Generally if someone offers assistance and I am confident that I know
where I am going, I'll say "no thanks, I'm good" and they realize that
I am, in fact, not lost. If someone offers help and I in fact am not
so certain about where I am going, I will usually ask for verbal
confirmation that I am going in the right direction ("Is this the
right way to the restroom?) If it is, they'll say "yes" and all's
fine. If it's not the right way, then I will ask for some verbal
clarification ("Which way is it?") but explain that I want to find the
place on my own and just need verbal directions. Usually if I just
explain that I want to remember where the place is for future
reference, people understand and accept this explanation well. Even if
you solicit verbal directions from others, you're still using
structured discovery-as you approach the bathroom, you can listen and
feel to see what is nearby, where the bathroom is relative to the door
and the music, etc.

I will add two more philosophical points. First, as others have
mentioned, it's OK to get lost. It doesn't mean you have failed or
gone beyond the limits of what you are capable of doing on your own,
even though that's a message that's drilled into many of our heads by
well-meaning parents and teachers as we grow up. I'm not going to lie,
getting lost can be frustrating, embarrassing, occasionally scary, but
it's rarely dangerous. If you get turned around in an indoor place,
even a place as big as a stadium, you will eventually get back to
where you started, or at least find something familiar, or at least
find other human beings who can help you get un-lost. In fact, getting
turned around in a place you'll return to again will help you build a
mental map of the place by forcing you to explore it in more depth.

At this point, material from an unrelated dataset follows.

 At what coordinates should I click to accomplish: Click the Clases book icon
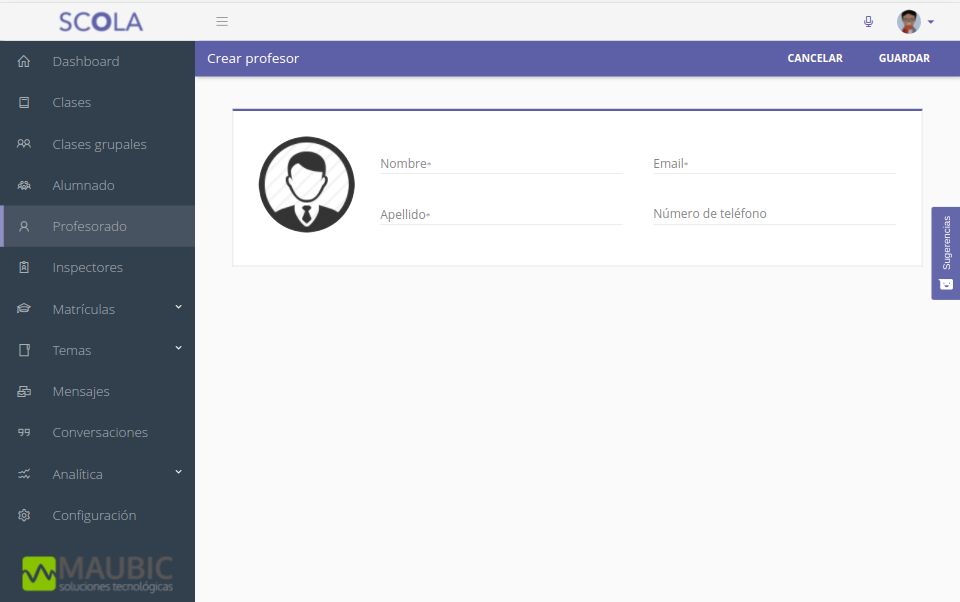pyautogui.click(x=24, y=103)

The second thing I'll say is something I think you know already but I
just want to validate your feelings: As blind people we aren't
obligated to accept any "assistance" or other interactions with
strangers that we don't want to engage in. Again, I think blind
children are often trained to just go along and accept well-meant
assistance. I know I was and I was often accused of "intimidating"
others or "pushing them away" if I declined help or asked someone not
to touch or grab me. (I often laughingly wondered how a scrawny little
90-pound teenage girl like me could be so intimidating, but...). The
thing is that, just as you have the right to decide what you do or
don't want to do with your body (sexually, etc.), you also have the
right to maintain control of the kinds of interactions you have with
others, and the boundaries of your physical personal space. That said,
I think we are still obligated to play by the rules of kindness and
common courtesy when we interact with strangers even if they're being
overly helpful. That is, we should refrain from yelling or cursing at
others or hitting them even if they are obnoxious; we should speak in
a gentle tone and use words like "please" and "thank you" in our
interactions; we should genuinely thank people for offering the
appropriate kind of assistance. However, it's OK to decline help or to
gently but firmly pull your arm out of a stranger's grip, and it's
even better if you can explain that you're trying to practice being
more independent.

The fact is that a certain fraction of people will get offended or
misinterpret your assertiveness as ingratitutde or hostility. But in
my experience there is a substantial percentage of the sighted public
who can learn to both like us and respect us, and these people are the
ones who are worth having repeated interactions with in the future.

Best of luck with the football game tomorrow, and of course, happy birthday!